As for scholars who work on medieval spirituality, I'd recommend Amy Hollywood (teaches at Harvard), who's written extensively on Marguerite Porete, Mechthild of Magdeburg, Meister Eckhart, and others. Her work is often informed by philosophical and theoretical work.

As for medievalists housed in English departments who deal with spirituality and mysticism (a contested term, as Nicholas Watson has argued) - & by no means is this comprehensive - Karma Lochrie at Indiana has worked on Margery Kempe extensively, as has Carolyn Dinshaw at NYU. Nicholas Watson at Harvard has worked on Julian if Norwich extensively and, more broadly, vernacular theology; Denise Baker at UNC-Greensboro has written a very important book on her Revelations.

* **Dataset extract**:

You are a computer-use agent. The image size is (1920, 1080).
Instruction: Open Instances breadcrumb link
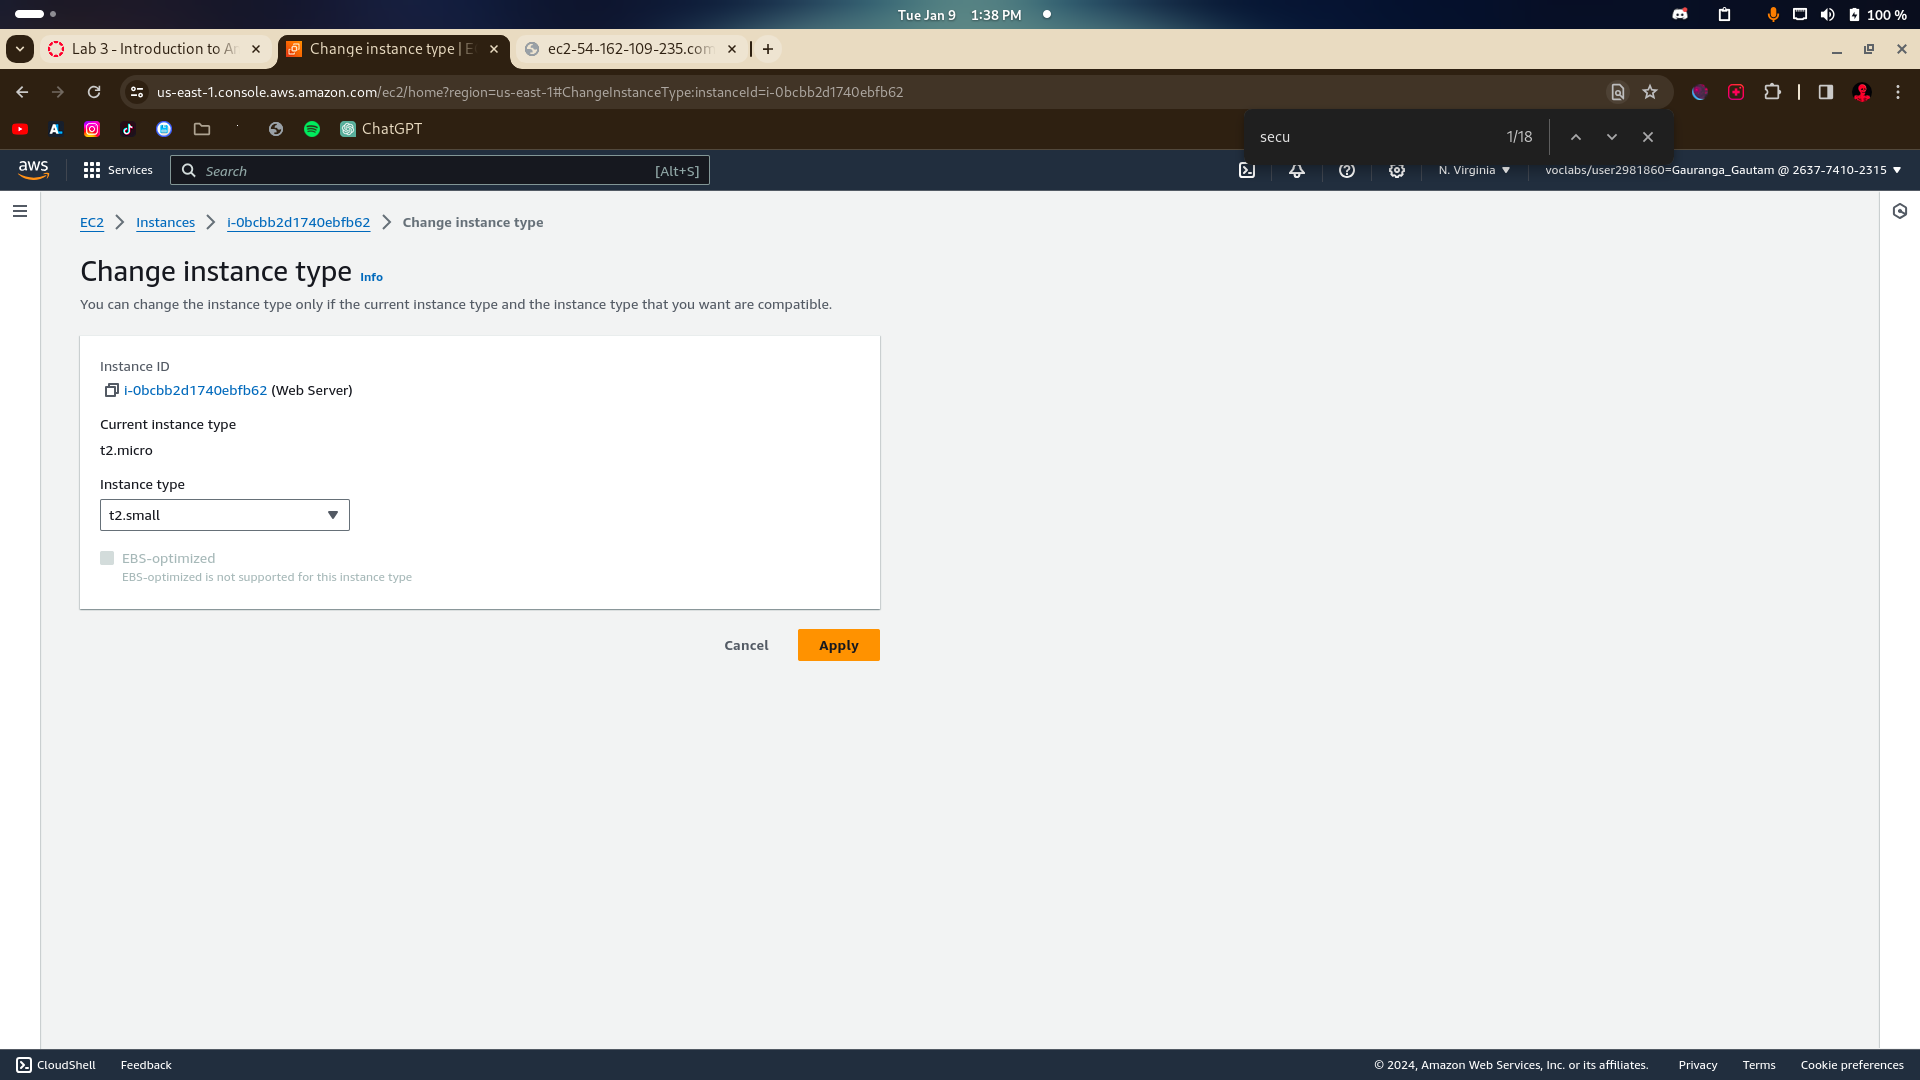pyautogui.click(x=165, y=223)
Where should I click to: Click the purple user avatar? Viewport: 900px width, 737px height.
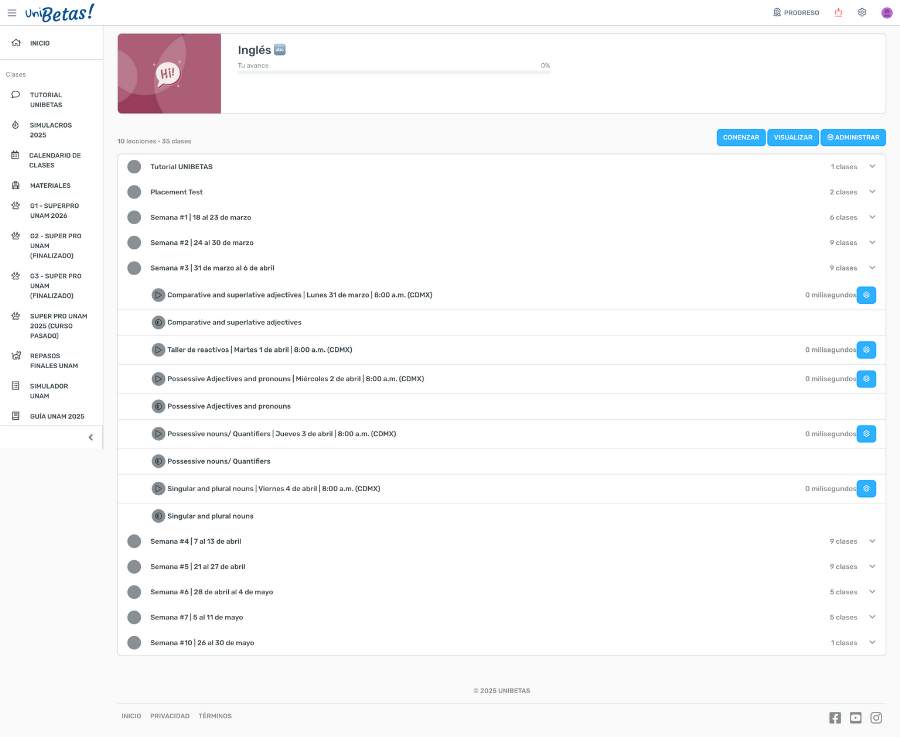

* **Task requirements**:
Answer these about the passage recommending scholars of medieval spirituality:
1. Where does Amy Hollywood teach?
2. Which scholar at Indiana has worked extensively on Margery Kempe?
3. At which university is Denise Baker?
The listing isn't needed for this work.

* **Response to the task**:
1. Harvard
2. Karma Lochrie
3. UNC-Greensboro